Он не упрекнул меня за ошибку, которую я допустил, поверив слухам о его гибели, а я не удержался и все-таки сболтнул банальность, которой утешают в подобных случаях:
— Значит, долго жить будешь.
— А почему не жить долго? — сострил кто-то. — Войны не будет, если у героя ни одного сына, а целых шестеро дочерей!
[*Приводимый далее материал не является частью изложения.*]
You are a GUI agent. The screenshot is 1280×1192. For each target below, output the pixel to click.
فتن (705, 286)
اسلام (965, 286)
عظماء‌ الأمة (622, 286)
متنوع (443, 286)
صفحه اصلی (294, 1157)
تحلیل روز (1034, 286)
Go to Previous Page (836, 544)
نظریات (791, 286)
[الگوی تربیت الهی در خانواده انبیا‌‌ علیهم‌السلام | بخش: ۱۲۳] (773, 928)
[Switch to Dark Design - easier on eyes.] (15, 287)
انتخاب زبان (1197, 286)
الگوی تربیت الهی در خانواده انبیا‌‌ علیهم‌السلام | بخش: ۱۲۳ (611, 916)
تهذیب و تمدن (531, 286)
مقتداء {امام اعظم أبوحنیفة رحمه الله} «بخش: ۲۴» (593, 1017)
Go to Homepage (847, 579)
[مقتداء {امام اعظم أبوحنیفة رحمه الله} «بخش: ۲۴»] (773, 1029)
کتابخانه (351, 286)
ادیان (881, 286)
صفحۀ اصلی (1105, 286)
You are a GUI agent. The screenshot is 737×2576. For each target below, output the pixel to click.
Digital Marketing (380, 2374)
Мы вышли гурьбой на улицу и пошли по поселку. Заглянули в интернат имени Кучкара Дурдиева, где при входе висит его огромный портрет, прошли мимо школы, которую окончили все его шесть дочерей и где одна из них теперь учительствует. И по тому, как его приветствовали прохожие — низко кланяясь и прижимая руку к груди, я понял, что всеобщее уважение вызвано не только Золотой Звездой, полученной когда-то в бою, но и всем, что теперь окружало нас и к чему Дурдиев имел прямое отношение. Кому-кому, а односельчанам известно, чего стоят пятьдесят центнеров риса, полученных в этом году бригадой, которой руководит Кучкар. Знают они и то, чего стоит ему самому, уже немолодому человеку, каждый день с холодным осенним рассветом переправляться через бурную Карадарью по пояс в воде, а после тяжкого трудового дня оставаться на ночь в утлом шалаше, потому что сил уже не хватает добрести до дома.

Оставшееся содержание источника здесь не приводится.